The common nucleobases purine (adenine and guanine) and pyrimidine (cytosine, uracil and thymine) in naturally occurring nucleosides and their 3′,5′-cyclic phosphates are β-bonded to the anomeric carbon (C1′) of d-ribose or its 2′-deoxy congener. These compounds are important second messengers and regulate a broad range of essential cellular functions in response to various hormones. The structural basis for this review is phosphorothioates (cNMPS) of cyclic 3′,5′-nucleosides where one of the oxygen atoms pendant from the phosphorus atom in cNMP has been replaced by a sulfur atom for the purpose of modifying physicochemical properties in a positive manner for improved bioefficacy.
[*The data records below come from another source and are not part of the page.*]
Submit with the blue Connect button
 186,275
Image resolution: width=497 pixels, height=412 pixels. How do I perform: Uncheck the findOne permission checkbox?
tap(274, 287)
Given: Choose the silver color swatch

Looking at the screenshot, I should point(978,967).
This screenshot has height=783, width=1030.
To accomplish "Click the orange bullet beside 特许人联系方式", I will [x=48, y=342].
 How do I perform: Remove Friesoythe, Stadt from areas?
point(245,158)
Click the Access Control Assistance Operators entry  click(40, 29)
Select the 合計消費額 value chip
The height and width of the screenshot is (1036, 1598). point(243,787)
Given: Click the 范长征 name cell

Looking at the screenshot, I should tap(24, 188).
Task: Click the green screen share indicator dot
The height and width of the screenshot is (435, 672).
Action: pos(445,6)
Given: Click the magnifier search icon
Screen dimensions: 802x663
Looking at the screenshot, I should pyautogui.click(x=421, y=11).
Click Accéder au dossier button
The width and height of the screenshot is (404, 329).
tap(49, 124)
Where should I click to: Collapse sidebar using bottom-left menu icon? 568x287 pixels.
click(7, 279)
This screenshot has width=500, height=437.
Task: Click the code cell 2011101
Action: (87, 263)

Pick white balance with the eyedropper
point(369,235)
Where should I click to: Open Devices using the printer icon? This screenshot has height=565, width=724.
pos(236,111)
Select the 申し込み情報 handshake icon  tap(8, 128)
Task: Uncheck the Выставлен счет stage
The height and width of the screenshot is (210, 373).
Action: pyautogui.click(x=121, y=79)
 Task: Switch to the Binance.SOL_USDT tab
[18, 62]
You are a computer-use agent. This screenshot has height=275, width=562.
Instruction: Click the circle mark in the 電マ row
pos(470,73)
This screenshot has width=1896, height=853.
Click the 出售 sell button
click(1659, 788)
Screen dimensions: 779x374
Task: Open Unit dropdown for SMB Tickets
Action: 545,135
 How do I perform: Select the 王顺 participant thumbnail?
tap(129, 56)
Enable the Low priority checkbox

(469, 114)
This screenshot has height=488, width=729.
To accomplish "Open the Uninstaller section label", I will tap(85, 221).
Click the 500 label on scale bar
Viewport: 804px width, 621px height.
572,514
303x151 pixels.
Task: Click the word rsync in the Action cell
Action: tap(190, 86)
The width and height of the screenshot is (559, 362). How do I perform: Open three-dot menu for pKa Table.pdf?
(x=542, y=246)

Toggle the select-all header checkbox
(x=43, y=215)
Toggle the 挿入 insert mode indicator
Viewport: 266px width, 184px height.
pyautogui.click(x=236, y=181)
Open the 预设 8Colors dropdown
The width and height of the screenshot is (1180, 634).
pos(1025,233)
The nucleoside scaffold can be modified at the sugar moiety or at the hetaryl base, or by the configuration of the glycosidic bond. Modifications at the nucleobase have primarily been focused on inserting substituents into the heterocyclic structure, removing or adding annular hetero atoms, or changing the relative positions of the annular atoms. Substituent manipulations can be effected prior to, or after the construction of the 3′,5′-cyclophosphorothioate scaffold. The naturally occurring scaffold can serve as a substrate for structural modifications of peripheral substituents by nucleophilic substitution reactions and metal-catalyzed carbylations. Stereoselectivity is generally low in cyclothiophosphorylation of nucleosides with phosphorus halides or activated esters. A variety of riboside analogues from antiviral investigations can be included as substrates in this work. P(III) esters or halides react in a similar manner to form cyclic phosphites that are oxidatively thiated. In another process, a cyclic nucleotide is aminated under high sterical control to afford an amidate from a primary amine. A subsequent thiation of the amidate using carbon disulfide under basic conditions delivers 3′,5′-cyclic phosphorothioates with retention of the true configuration at the phosphorus atom. These types of changes have served to create new groups of cyclic nucleotide analogues.